El segundo eje de la carta abordó la dimensión cambiaria de aquellos meses. Lacunza explicó que, en simultáneo, se repusieron los controles de capitales, y detalló la magnitud de los compromisos en danza: además de los vencimientos de deuda de corto plazo por 15.000 millones de dólares y otro monto similar en pesos, había pesos en circulación y depósitos en pesos equivalentes a 15.000 y 73.000 millones de dólares, respectivamente, a los que se sumaban 23.000 millones de dólares en depósitos en moneda extranjera dentro del sistema financiero. Frente a ese cuadro, concluye, “el Banco Central disponía de apenas 16.000 millones de dólares de reservas disponibles», una cifra que representaba menos del 15% de la demanda potencial de dólares, estimada en unos 110.000 millones al tipo de cambio vigente en ese momento.
Según Lacunza, esa diferencia entre los compromisos y las reservas disponibles obligaba nuevamente a optar por “el mal menor”, y apeló a otro antecedente histórico para justificar la decisión: el corralito de 2001, que “había terminado con cinco presidentes en una semana y 39 muertos en todo el país”. El economista admitió que tanto el reperfilamiento como el cepo tuvieron “daños colaterales desde el punto de vista económico y financiero”, pero sostuvo que esas medidas permitieron “normalizar el tránsito electoral en paz social” y llegar a la finalización del mandato de un gobierno no peronista, algo que, según remarcó, no ocurría “en casi un siglo”.

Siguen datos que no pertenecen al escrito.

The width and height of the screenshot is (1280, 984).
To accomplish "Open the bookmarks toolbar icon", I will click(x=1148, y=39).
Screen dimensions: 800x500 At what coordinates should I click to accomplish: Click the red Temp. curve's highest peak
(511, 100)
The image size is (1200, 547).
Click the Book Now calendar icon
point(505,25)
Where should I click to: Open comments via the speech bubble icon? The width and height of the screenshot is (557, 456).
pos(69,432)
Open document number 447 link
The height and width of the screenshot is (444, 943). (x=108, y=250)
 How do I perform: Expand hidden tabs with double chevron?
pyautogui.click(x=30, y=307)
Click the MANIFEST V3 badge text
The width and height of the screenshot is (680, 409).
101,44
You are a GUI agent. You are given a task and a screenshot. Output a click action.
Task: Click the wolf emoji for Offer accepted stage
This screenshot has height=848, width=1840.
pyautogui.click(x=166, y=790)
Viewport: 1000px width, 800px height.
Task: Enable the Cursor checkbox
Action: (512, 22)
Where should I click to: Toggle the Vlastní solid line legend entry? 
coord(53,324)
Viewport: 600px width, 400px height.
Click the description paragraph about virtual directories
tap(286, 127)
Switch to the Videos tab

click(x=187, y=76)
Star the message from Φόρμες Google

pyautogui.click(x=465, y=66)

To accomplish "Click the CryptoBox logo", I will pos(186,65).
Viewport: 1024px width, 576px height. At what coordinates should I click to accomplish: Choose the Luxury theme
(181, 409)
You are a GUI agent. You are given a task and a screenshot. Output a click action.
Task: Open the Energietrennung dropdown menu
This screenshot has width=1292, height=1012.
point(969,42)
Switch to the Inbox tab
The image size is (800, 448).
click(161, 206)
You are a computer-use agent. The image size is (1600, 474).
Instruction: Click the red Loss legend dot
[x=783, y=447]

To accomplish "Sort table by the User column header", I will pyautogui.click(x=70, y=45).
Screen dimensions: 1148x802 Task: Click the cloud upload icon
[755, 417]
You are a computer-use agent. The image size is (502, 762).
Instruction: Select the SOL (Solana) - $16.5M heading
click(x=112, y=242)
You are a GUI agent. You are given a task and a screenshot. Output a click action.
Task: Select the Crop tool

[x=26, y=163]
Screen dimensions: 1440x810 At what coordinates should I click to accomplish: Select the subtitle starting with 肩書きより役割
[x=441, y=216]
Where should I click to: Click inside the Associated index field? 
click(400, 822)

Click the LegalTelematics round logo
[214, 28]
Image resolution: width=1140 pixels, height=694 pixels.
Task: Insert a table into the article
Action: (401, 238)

La carta cierra con un párrafo en el que Lacunza formuló un deseo sobre el legado del primer mandato de Milei, sea renovado o no en las elecciones del año próximo. Expresó que ese legado debería incluir no solo una realidad económica con menor inflación y pobreza, “como hasta ahora”, sino también “un escalón superior en la discusión pública, sin chicanas atractivas para los títulos y las redes, pero poco edificantes para el desarrollo que todos anhelamos”.